Exactly as they appear below, repeat the lines from the one with "Click the search magnifier icon" through the one with "has height=460, width=755.", and no others.

INPUT DATA section start

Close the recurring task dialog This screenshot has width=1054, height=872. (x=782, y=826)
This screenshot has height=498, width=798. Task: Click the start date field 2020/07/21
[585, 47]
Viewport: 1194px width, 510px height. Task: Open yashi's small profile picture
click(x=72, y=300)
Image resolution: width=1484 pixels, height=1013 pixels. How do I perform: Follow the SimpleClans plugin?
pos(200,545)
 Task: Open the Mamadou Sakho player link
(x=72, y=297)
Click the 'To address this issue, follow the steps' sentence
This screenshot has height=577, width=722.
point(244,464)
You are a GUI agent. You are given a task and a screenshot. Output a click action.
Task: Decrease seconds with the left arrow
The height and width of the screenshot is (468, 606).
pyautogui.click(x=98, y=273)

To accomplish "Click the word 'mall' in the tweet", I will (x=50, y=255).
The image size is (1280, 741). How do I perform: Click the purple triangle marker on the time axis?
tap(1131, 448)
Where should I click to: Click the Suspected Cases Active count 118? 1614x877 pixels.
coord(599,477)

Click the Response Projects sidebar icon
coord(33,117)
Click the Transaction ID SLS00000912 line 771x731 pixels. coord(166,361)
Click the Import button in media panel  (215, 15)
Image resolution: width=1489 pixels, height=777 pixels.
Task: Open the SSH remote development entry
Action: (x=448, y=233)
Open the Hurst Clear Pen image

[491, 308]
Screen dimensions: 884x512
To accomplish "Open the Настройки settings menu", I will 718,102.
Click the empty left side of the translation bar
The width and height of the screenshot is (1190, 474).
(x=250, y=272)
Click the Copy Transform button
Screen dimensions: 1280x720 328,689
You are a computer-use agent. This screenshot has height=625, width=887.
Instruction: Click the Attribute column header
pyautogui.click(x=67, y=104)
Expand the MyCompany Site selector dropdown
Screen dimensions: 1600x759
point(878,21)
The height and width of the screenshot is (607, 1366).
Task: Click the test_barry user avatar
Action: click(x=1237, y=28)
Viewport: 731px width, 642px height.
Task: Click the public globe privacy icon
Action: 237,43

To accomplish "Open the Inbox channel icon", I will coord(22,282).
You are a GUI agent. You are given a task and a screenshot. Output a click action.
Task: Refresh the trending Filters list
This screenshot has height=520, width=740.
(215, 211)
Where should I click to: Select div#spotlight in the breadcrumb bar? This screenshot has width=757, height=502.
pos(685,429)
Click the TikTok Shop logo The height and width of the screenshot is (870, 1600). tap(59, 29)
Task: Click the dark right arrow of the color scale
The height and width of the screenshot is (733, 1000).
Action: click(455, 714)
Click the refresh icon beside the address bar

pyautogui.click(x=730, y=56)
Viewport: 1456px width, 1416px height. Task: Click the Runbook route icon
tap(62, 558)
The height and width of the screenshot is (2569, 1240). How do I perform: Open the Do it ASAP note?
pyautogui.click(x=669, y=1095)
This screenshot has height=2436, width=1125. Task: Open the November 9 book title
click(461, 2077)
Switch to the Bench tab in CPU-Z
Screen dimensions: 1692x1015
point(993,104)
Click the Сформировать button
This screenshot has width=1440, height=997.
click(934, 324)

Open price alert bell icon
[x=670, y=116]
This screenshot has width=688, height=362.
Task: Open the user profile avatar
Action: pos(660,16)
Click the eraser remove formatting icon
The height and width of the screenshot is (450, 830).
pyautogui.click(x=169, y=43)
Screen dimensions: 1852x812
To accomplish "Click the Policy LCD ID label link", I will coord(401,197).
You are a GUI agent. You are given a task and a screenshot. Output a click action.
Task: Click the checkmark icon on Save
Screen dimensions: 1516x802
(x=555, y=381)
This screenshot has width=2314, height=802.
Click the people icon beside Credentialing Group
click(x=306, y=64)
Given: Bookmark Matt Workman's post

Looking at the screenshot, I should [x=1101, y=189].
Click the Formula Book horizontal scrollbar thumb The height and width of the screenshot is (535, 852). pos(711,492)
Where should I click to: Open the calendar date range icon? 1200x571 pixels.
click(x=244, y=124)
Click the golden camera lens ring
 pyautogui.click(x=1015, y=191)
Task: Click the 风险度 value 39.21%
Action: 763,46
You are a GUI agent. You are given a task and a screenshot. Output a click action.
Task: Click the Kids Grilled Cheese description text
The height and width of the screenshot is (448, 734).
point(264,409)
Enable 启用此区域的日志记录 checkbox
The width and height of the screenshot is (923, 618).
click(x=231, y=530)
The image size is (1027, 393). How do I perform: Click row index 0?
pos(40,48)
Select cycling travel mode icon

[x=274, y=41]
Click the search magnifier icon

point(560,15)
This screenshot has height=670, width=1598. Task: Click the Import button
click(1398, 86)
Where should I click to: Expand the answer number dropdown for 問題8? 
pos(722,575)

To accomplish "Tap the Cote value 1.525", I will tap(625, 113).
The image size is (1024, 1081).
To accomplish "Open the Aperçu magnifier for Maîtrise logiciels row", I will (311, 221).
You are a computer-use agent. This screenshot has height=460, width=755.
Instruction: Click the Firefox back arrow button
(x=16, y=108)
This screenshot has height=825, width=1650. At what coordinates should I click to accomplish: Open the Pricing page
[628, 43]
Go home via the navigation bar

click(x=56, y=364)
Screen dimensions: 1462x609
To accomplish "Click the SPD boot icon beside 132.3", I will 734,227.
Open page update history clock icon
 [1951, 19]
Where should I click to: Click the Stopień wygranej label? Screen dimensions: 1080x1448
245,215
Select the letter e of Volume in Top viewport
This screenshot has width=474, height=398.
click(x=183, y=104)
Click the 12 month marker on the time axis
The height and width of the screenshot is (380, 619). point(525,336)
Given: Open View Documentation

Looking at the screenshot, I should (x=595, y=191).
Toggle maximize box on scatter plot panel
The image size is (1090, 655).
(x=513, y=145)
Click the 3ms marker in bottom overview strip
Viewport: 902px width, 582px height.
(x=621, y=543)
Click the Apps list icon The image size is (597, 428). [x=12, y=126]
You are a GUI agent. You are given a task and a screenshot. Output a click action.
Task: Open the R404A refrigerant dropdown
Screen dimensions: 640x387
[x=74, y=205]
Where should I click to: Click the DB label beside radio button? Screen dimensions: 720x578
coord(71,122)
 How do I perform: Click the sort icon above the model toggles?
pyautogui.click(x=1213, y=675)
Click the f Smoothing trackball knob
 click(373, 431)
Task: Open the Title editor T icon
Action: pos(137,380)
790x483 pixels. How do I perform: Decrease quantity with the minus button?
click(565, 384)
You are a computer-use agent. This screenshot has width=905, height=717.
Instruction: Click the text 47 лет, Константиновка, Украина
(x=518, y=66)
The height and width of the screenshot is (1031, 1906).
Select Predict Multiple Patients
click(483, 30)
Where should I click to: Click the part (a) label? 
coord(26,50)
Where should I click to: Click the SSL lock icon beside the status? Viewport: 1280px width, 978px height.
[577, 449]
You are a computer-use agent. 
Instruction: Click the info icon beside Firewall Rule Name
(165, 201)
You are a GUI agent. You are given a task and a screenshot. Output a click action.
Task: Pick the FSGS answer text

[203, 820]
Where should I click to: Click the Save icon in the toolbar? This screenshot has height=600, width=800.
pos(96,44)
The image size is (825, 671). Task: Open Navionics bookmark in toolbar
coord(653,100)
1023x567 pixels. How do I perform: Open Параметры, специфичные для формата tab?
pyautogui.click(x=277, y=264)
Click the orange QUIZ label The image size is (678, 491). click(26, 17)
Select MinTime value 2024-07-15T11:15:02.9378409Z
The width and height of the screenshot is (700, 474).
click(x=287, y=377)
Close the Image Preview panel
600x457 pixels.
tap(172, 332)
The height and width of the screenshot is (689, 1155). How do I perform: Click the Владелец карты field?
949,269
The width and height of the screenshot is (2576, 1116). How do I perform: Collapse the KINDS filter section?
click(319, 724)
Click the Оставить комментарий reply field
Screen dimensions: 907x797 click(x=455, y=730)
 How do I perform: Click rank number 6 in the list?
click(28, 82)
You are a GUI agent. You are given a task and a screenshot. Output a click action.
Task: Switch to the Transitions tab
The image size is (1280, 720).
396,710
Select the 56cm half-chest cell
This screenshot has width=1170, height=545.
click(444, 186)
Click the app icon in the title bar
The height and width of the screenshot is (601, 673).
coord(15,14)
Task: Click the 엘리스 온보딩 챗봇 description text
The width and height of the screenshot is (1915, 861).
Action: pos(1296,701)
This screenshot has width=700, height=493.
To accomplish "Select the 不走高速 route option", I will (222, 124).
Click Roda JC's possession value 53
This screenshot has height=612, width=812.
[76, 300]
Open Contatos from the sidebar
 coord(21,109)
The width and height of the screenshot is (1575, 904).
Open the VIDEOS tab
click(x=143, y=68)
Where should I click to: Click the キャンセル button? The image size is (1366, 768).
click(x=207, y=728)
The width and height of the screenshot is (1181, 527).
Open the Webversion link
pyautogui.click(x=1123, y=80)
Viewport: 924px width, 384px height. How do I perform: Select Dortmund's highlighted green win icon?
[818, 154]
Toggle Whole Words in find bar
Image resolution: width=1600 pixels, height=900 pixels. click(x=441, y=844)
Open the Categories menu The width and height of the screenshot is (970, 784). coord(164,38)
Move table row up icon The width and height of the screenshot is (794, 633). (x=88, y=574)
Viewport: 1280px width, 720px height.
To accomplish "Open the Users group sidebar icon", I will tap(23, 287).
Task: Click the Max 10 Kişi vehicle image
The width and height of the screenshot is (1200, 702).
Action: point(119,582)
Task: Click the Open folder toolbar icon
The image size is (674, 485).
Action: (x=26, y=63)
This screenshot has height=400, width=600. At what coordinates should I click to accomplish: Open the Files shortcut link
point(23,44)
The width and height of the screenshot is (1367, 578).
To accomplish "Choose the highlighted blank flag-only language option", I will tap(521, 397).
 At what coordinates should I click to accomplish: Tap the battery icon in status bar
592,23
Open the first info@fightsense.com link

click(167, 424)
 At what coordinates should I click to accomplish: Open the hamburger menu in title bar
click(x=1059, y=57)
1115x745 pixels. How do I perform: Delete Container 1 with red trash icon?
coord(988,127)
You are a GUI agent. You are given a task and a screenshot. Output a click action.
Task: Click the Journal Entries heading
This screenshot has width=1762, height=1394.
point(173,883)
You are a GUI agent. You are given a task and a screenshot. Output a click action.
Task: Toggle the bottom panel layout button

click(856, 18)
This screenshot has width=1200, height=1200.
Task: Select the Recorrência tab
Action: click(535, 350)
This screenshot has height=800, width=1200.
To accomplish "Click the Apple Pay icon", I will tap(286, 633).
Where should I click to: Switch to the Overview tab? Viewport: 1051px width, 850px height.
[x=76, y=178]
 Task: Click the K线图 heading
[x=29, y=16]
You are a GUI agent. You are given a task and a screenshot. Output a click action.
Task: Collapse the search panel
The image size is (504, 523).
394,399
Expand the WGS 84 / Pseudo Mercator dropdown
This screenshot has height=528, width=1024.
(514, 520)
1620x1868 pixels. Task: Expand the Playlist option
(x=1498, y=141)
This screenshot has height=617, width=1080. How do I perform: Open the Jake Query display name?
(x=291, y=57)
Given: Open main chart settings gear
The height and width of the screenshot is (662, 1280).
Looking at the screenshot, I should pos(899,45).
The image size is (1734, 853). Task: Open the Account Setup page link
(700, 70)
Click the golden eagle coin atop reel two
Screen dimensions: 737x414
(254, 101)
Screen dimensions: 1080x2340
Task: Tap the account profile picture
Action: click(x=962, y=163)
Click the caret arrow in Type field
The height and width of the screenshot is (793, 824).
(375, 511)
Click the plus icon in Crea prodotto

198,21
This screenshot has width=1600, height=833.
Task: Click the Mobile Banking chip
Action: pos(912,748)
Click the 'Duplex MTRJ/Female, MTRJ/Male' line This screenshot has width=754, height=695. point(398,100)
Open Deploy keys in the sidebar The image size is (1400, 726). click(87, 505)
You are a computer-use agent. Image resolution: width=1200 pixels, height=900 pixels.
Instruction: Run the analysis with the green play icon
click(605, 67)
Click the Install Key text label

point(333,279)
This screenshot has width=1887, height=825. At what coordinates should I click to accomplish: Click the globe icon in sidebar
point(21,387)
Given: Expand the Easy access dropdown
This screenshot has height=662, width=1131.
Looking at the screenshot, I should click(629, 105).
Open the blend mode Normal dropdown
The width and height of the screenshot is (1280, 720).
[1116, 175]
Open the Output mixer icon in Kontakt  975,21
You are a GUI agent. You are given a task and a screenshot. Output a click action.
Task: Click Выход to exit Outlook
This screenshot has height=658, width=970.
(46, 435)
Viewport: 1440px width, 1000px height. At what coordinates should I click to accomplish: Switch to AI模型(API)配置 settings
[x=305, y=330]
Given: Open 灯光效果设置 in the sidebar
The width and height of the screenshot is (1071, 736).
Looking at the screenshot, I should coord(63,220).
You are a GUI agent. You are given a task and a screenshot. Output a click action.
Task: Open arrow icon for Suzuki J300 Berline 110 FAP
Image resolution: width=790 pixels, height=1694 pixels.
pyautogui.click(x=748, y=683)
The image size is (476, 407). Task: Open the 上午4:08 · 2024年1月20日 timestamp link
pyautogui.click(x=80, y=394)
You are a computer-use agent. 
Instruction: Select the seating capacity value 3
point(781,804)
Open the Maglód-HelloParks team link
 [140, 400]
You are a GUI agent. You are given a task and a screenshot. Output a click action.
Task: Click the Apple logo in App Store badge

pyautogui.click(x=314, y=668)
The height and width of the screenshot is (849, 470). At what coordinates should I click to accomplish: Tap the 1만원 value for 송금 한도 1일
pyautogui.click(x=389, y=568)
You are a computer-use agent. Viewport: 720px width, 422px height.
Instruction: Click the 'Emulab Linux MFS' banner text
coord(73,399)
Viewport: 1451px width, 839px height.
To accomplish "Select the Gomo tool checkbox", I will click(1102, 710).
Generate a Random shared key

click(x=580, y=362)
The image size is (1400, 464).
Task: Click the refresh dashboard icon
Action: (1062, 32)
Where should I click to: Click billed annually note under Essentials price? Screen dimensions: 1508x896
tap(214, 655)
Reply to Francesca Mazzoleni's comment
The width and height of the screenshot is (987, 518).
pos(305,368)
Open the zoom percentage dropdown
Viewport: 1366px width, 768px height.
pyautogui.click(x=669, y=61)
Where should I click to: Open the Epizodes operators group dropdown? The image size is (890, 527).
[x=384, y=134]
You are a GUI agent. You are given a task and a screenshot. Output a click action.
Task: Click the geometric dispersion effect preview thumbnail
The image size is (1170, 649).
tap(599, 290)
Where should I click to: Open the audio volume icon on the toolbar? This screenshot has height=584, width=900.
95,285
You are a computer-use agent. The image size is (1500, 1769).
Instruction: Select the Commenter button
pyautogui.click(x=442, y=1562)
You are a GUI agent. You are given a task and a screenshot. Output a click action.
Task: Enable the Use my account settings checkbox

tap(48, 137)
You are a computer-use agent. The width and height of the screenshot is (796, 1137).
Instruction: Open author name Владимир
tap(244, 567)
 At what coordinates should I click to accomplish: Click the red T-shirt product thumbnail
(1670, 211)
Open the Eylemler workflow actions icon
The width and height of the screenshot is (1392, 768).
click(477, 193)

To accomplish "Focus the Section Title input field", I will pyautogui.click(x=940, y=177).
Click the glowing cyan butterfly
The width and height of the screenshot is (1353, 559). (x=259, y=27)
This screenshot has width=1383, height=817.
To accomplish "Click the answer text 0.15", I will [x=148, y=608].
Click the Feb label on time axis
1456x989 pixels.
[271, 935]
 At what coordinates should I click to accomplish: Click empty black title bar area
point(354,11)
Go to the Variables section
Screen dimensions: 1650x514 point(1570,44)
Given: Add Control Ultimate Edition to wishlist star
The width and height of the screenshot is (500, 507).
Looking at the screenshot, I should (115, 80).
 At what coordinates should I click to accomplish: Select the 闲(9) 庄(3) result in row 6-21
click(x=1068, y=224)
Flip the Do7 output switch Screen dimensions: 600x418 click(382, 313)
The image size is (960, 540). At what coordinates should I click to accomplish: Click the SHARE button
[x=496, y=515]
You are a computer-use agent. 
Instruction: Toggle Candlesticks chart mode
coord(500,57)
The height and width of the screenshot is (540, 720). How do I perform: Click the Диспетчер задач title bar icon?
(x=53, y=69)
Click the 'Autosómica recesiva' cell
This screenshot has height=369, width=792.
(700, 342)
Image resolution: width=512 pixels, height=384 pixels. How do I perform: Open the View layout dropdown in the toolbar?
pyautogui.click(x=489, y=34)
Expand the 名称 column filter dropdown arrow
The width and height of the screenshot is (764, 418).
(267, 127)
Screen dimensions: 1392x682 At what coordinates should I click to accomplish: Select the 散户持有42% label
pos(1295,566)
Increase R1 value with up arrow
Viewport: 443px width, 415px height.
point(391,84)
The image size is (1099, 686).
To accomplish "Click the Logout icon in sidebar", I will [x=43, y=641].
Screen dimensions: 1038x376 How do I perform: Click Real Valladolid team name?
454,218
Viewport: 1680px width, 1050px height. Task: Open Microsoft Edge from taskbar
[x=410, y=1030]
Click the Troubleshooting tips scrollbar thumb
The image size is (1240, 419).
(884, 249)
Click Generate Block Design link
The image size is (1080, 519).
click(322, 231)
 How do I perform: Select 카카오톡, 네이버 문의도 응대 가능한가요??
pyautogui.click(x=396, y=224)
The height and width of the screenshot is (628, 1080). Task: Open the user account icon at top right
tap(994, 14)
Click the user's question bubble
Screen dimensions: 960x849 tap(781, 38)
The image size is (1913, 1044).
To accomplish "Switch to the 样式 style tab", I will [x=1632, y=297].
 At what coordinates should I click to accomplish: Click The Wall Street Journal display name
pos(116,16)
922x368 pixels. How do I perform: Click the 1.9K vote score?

INPUT DATA section end

▸ **EXERCISE RESULT**
Click the search magnifier icon

point(560,15)
This screenshot has height=670, width=1598. Task: Click the Import button
click(1398, 86)
Where should I click to: Expand the answer number dropdown for 問題8? 
pos(722,575)

To accomplish "Tap the Cote value 1.525", I will tap(625, 113).
The image size is (1024, 1081).
To accomplish "Open the Aperçu magnifier for Maîtrise logiciels row", I will (311, 221).
You are a computer-use agent. This screenshot has height=460, width=755.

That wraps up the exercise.